[Item-finding records]
____
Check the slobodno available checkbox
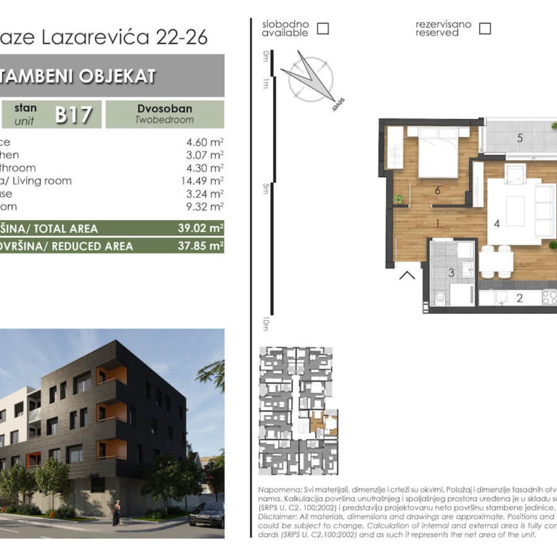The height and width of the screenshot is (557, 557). coord(323,29)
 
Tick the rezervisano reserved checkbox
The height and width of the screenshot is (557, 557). coord(485,29)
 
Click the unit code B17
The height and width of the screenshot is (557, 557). coord(74,114)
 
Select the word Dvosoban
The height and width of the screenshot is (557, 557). coord(164,109)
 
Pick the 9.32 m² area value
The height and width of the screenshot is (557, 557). coord(204,206)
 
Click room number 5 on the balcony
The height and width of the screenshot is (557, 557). coord(520,137)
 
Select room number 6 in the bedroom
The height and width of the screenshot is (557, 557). coord(437,189)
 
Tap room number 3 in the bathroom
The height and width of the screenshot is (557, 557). coord(451,272)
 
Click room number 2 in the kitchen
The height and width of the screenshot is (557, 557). coord(519,298)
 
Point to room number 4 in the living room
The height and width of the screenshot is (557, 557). coord(496,224)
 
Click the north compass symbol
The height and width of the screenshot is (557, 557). coord(310,77)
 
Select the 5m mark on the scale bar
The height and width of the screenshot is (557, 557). coord(265,189)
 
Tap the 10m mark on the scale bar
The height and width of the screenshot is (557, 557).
____
### What to work on:
Locate each line in the records above that contains the string "number" and copy it out. Case counts.

### Solution for this exercise:
Click room number 5 on the balcony
Select room number 6 in the bedroom
Tap room number 3 in the bathroom
Click room number 2 in the kitchen
Point to room number 4 in the living room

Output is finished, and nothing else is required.